CHECK YOUR UNDERSTANDING >>
[1] In the lobbying debate excerpt, what does the Government publish every quarter?
[2] Translate this sentence from the lobbying debate excerpt into Spanish: "The Government are committed to introducing a statutory register of lobbyists."
[3] Extend the lobbying debate excerpt by continuing the speech after its final sentence.

EXCERPT >>
§ §

Albeit from one of my ministerial colleagues, I have certainly learned a new word today—“dissensus”, which is presumably the opposite of “consensus”. I think it is a fine word and that it has a place in today’s debate—perhaps as a description of some hon. Members’ comments—but I am more interested in the opposite idea of consensus. I know we have all acknowledged how complicated the issue is and how important it is to be careful to get such legislation right.

The Government are committed to introducing a statutory register of lobbyists. Following the election of May 2010, the Government said in the coalition’s programme for government:

“We will regulate lobbying through introducing a statutory register of lobbyists and ensuring greater transparency.”

We said in our consultation document:

“The purpose of the UK register is to increase transparency by making available to the public, to decision-makers and to other interested parties authoritative and easily-accessible information about who is lobbying and for whom. This will help ensure that those seeking to influence decisions do so in a way that is open to scrutiny, improving knowledge about the process and the accountability of those involved in it.”

At this point, I pause to pay tribute to the notion of my hon. Friend the Member for Shipley (Philip Davies) that anybody in public office ought to be able to hold a robust conversation with anybody who comes their way. I have no doubt that the hon. Member for Dunfermline and West Fife would agree with that.

Another important point in our consultation document is that

“the register is not intended to capture or deter a range of activity that is essential to a vibrant democracy. So, for example, the register is not intended to cover the normal interaction between constituents and their MPs. Nor should the essential flow of communication between business leaders and Government, civil figures, community organisations…and so on, be included.”

I think that helps to provide an answer to some of the many and varied points made today about the appropriate bounds of this debate.

Let me say something about transparency. The Government already release a significant amount of information—which Members and anyone else who is observing our debate can find on the website data.gov. uk.—and we have made a clear commitment to increasing the transparency of what we do and making it easier for the public to hold politicians and public bodies to account. That has resulted in the quarterly publication of details of ministerial meetings and Government procurement, and a number of other items of public interest.

§ §

LISTED RECORDS >>
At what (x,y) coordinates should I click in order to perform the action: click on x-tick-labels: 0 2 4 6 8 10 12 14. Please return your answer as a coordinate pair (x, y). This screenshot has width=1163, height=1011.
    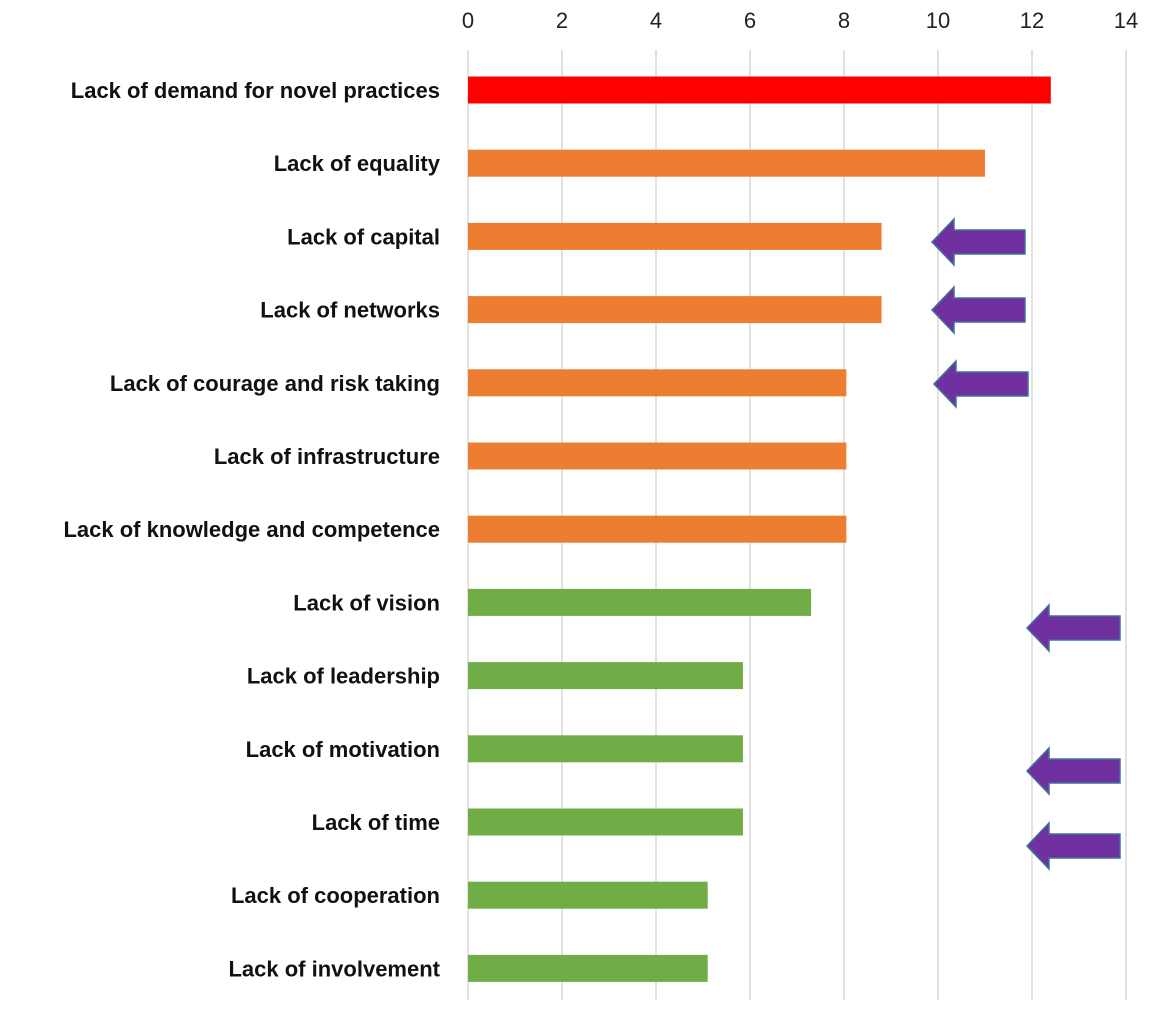
    Looking at the image, I should click on (800, 20).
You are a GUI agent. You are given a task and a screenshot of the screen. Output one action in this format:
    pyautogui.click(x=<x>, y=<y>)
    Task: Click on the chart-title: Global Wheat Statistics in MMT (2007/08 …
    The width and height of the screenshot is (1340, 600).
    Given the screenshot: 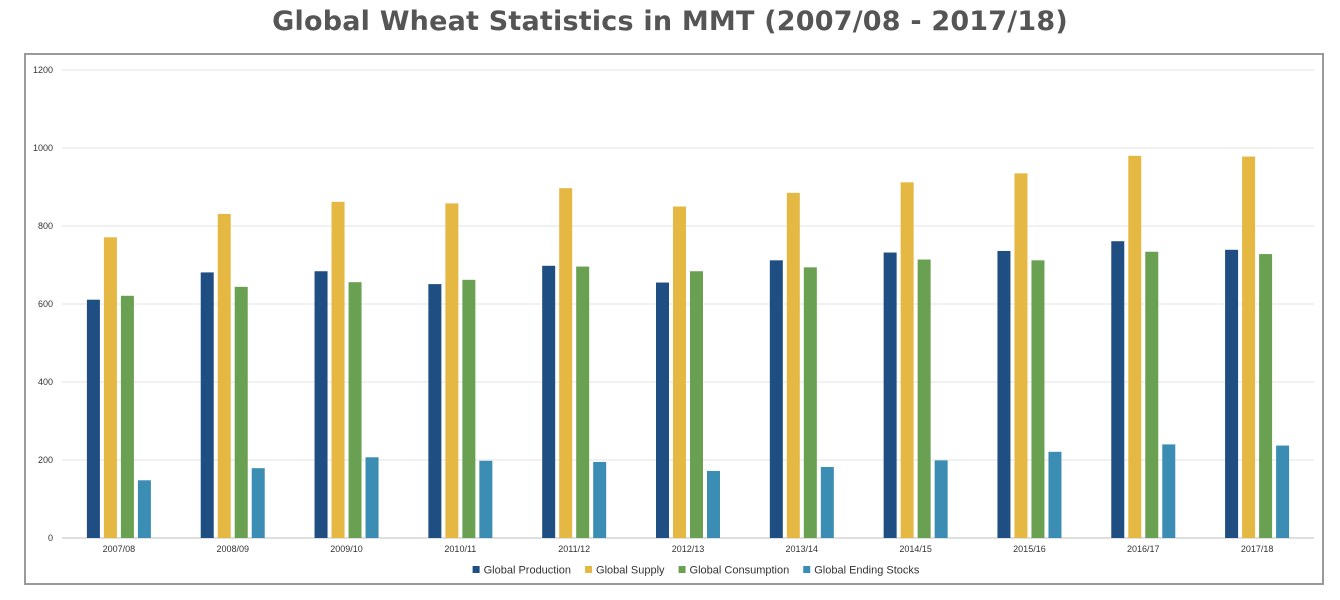 What is the action you would take?
    pyautogui.click(x=670, y=22)
    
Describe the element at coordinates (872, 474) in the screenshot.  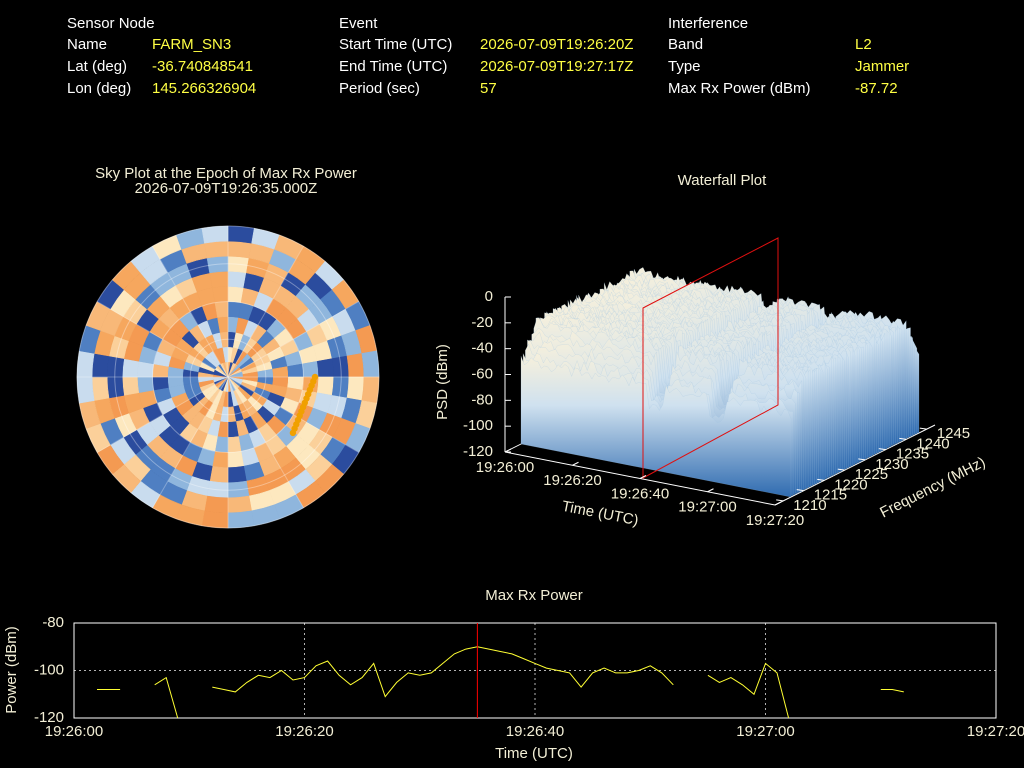
I see `y-tick-label: 1225` at that location.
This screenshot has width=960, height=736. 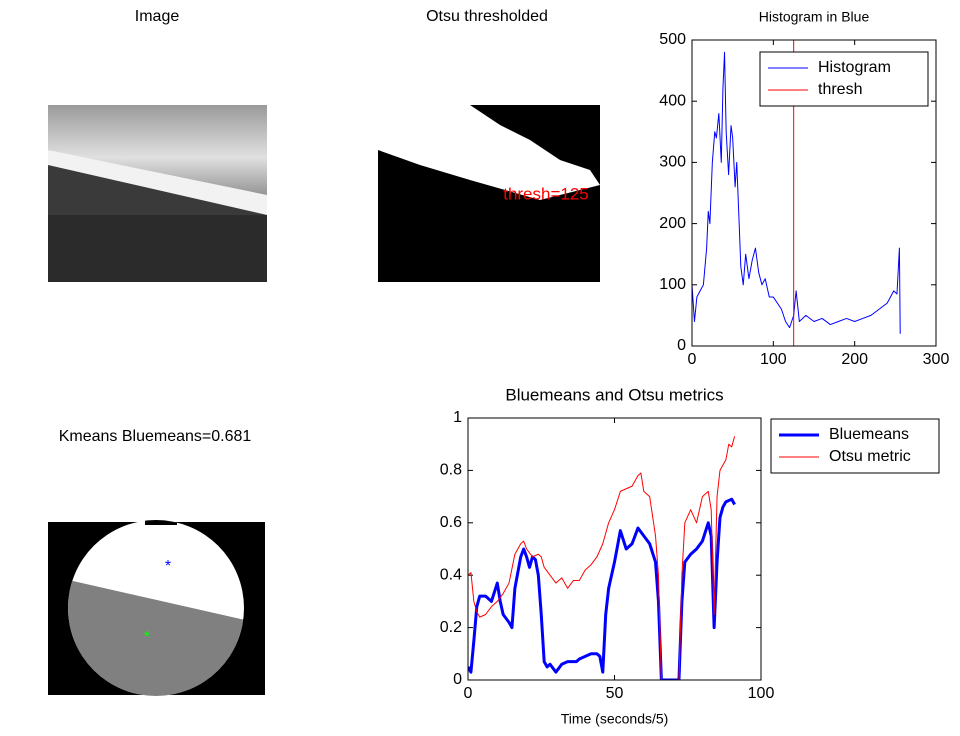 I want to click on y-tick-label: 300, so click(x=672, y=162).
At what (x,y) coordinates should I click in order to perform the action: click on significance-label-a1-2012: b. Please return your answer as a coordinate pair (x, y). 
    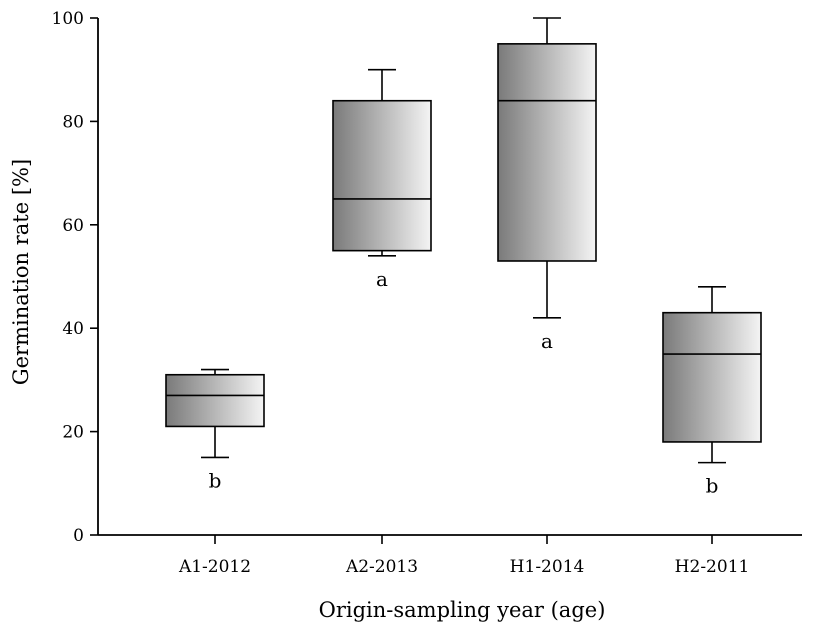
    Looking at the image, I should click on (216, 480).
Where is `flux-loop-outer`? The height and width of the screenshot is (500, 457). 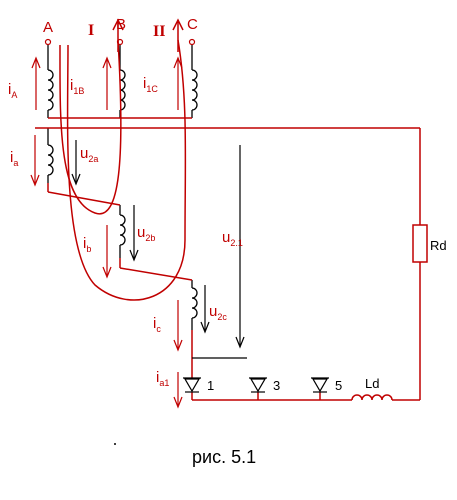 flux-loop-outer is located at coordinates (126, 170).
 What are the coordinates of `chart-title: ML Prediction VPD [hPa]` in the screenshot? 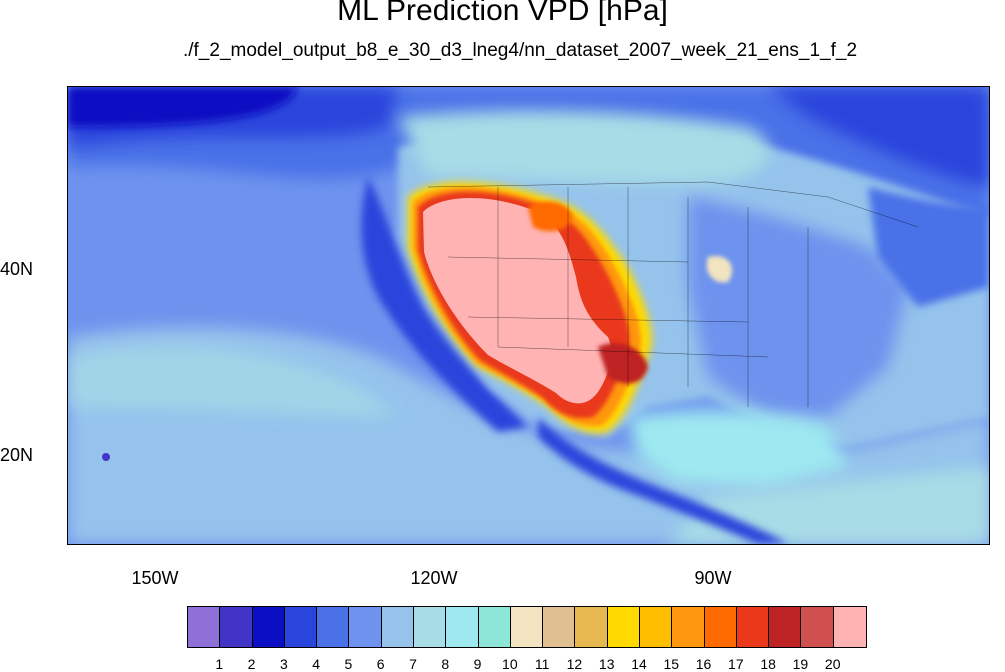 It's located at (502, 14).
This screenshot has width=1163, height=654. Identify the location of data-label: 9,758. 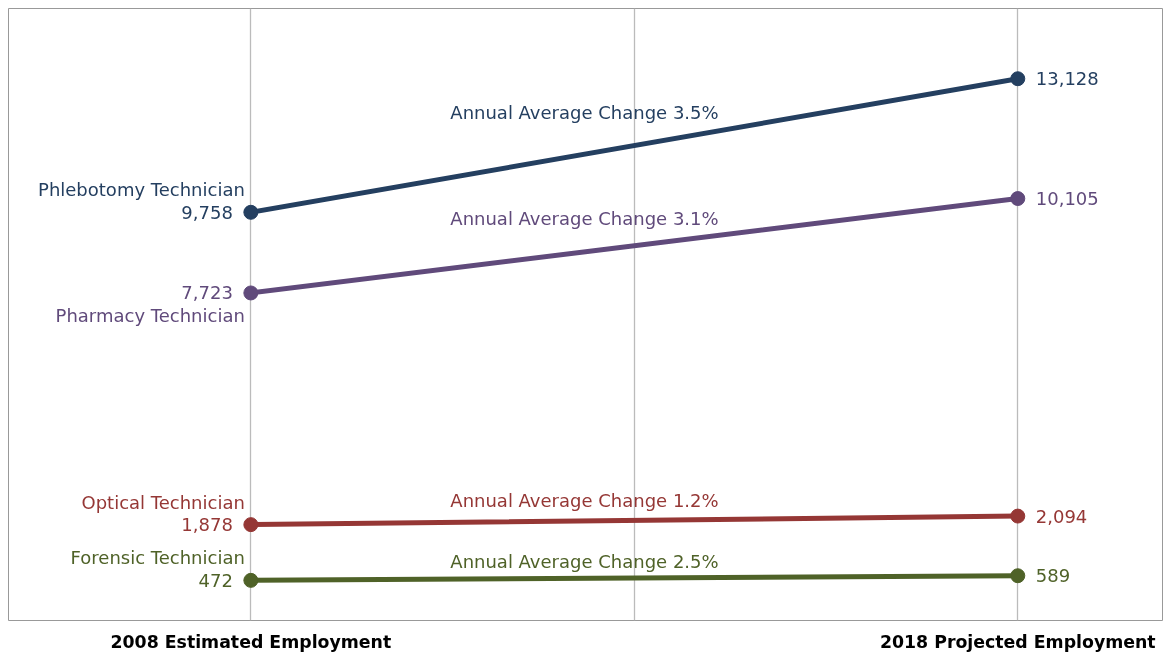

§ §

ANSWERS TO THE EXERCISES >>
[1] Details of ministerial meetings and Government procurement, along with a number of other items of public interest.

[2] El Gobierno está comprometido con la introducción de un registro oficial de grupos de presión establecido por ley.

[3]
I acknowledge what was said by, for instance, the hon. Member for Newcastle upon Tyne Central (Chi Onwurah) about the importance of transparency and the efforts made by many Governments in that regard. In my view, the present Government publish an unprecedented amount of information about those who are met by Ministers and senior officials, but at present it is not always obvious whom those people represent. The Government therefore want a register that will bring more transparency to the lobbying process.

With that in mind, I accept that some elements of the hon. Gentleman’s proposals have merit. I think he grasps the importance of having a relatively simple register that does not impose disproportionate burdens on those who are required to comply with his Bill. The Government are also determined to avoid unnecessary regulatory burdens that would prove detrimental to the United Kingdom economy. I am very mindful of the costs that may be associated with the statutory register, and I want to explore that issue fully as we develop and introduce our own proposals.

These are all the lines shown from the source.